#### Exercise aim
Return each line below that contains the string "height". Case counts.

#### Rows
BEGIN

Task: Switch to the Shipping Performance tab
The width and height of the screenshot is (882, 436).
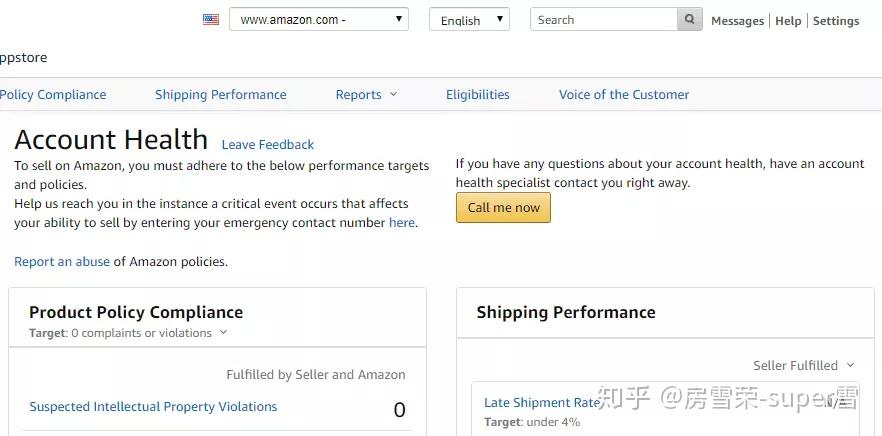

END
BEGIN

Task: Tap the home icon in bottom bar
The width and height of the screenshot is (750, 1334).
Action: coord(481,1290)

END
BEGIN

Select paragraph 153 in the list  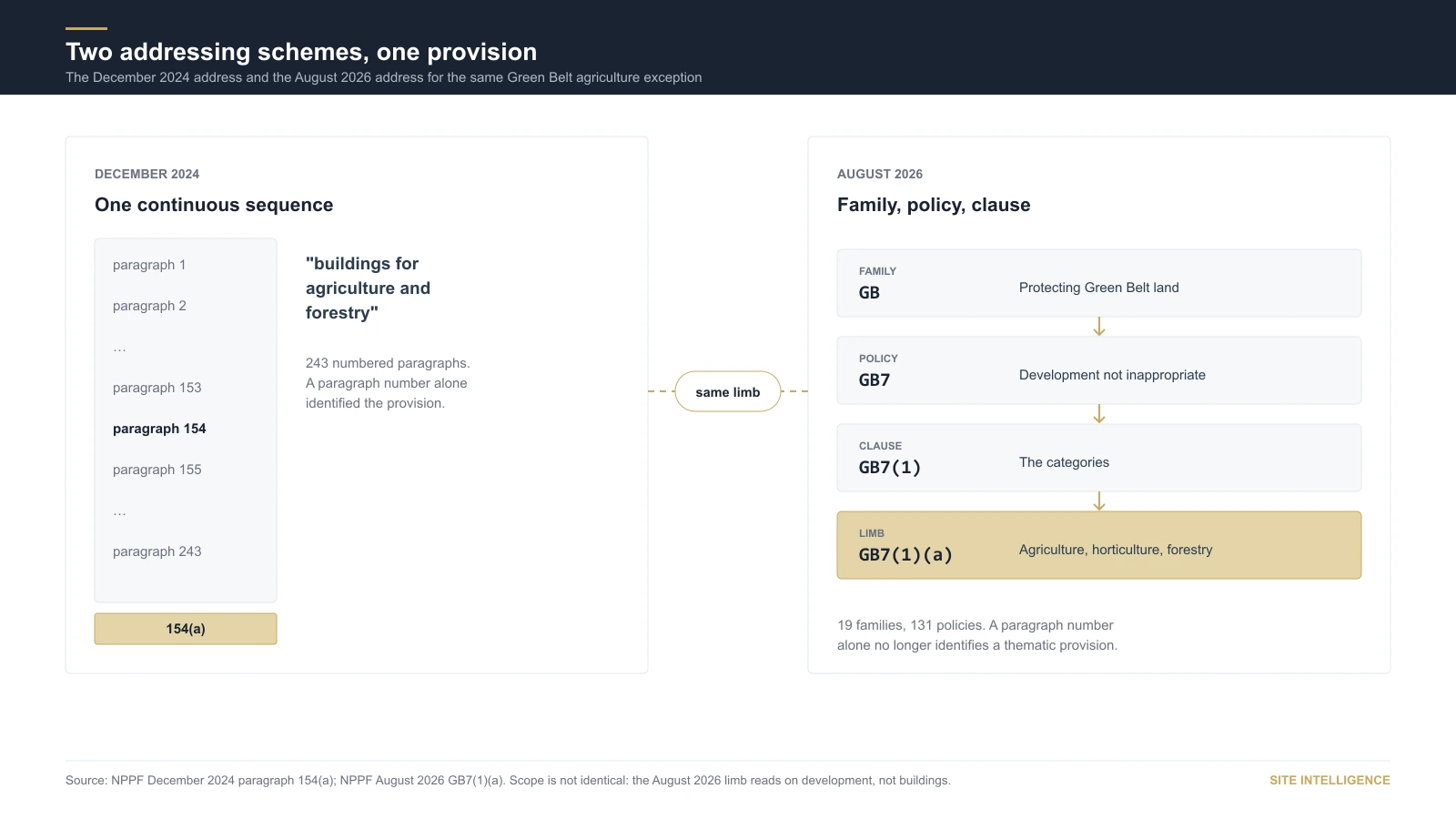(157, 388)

END

#### Response to the exercise
The width and height of the screenshot is (882, 436).
The width and height of the screenshot is (750, 1334).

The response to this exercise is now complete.